Dorman also shared his thoughts on the educational landscape of the Middle East. He championed an emphasis on a liberal arts education.

“A liberal arts education seeks to provide an understanding of the ways in which the human mind has inquired, and continues to inquire, into it’s own self awareness,” he said at the event.

Dorman stepped down July 2015 after serving seven years as the president of American University of Beirut, the leading university in the Middle East since 1866, said Chinyeh Hostler, wife of Ambassador Charles W. Hostler and close friend of Dorman.

“I hope (SDSU students) take away a deeper understanding of who Dr. Dorman truly is and what his scholastic contributions have been throughout the years,” she said.

The lecture also provided attendees a chance to gain a more international perspective.

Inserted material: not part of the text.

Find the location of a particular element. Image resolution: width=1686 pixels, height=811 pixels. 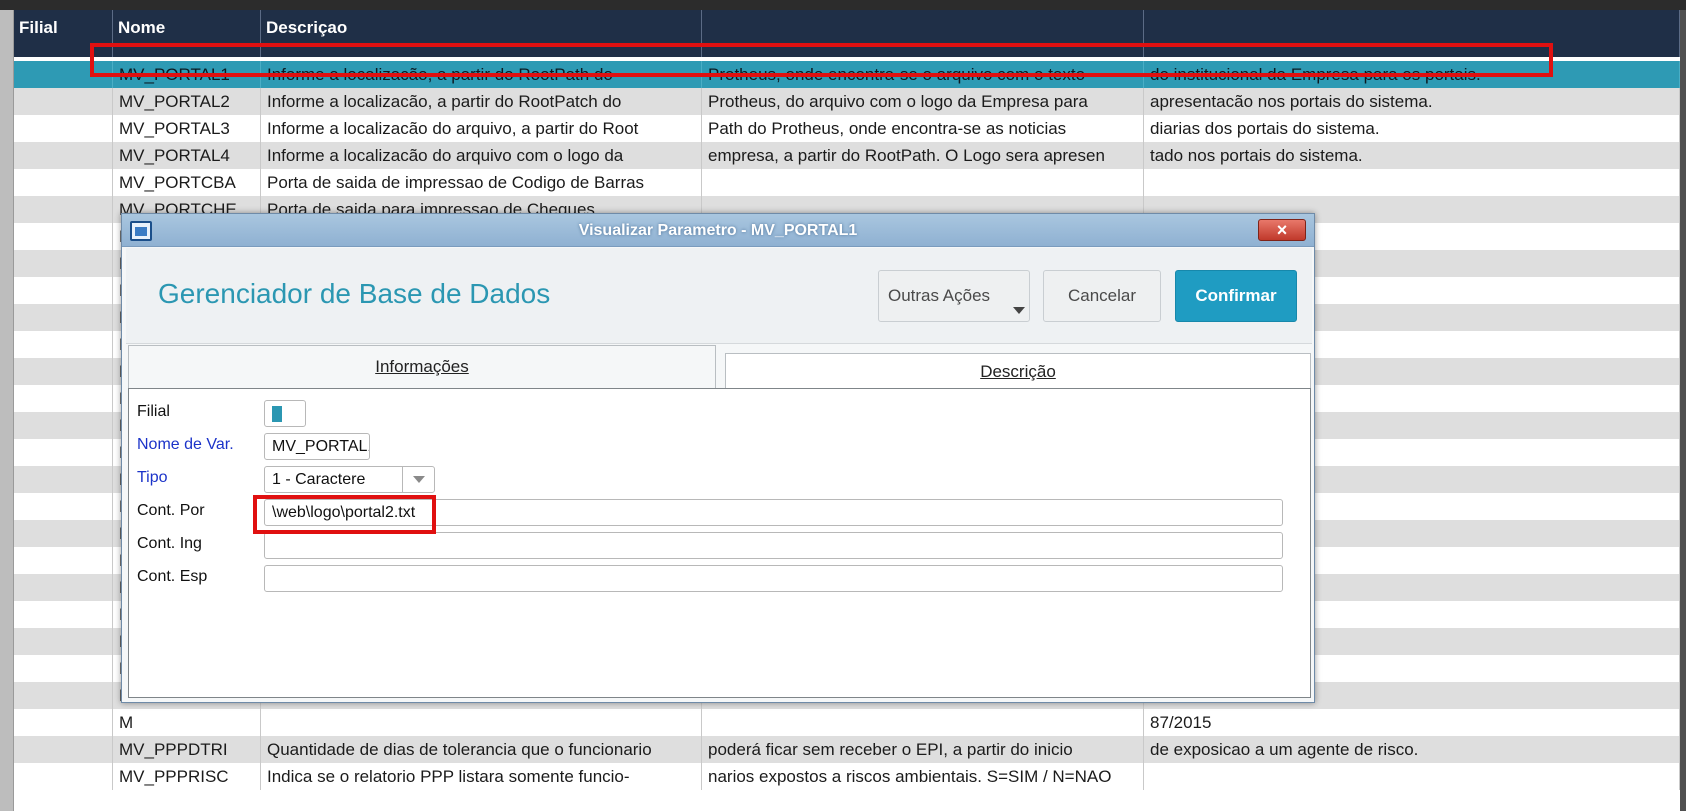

“It’s good to know like what other students, what other people like us are experiencing in other countries and to recognize our own privilege in the sense that what we take for granted in our university doesn’t come so easy all over the world,” said computer science senior Osama Alkhawaja.

Although the majority of the audience were members of the public, a handful of SDSU students attended the event.

ISCOR freshman Nicole Nicolas appreciated Dorman’s words on education and how the U.S. influences the youth in the Middle East.

“I think he gave really good insight on Middle East and U.S. relations, other than political and economic aspects,” she said.

However, a few students were more critical of the talk.

Alkhawaja thought Dorman was inconsistent in his values.

“A lot of times he would emphasize that it’s important to have the local people or the indigenous population come up with their own solutions, and that they need to be the ones to conspire to lead the way to pave the way to a new tomorrow in their own homeland,” he said, “But then he would constantly switch to saying that the western model needs to be implemented.”

ISCOR senior Stav Geffner said the lecture reaffirmed her thoughts on the institutional perspective on education society in Lebanon.

“I’m glad I came because I haven’t thought about the ways in which the ivory tower is an imperialistic tool in a long time and the ways in which our notions of humanitarianism, communitarianism and cultural cooperation and exchange are basically our own agendas,” she said.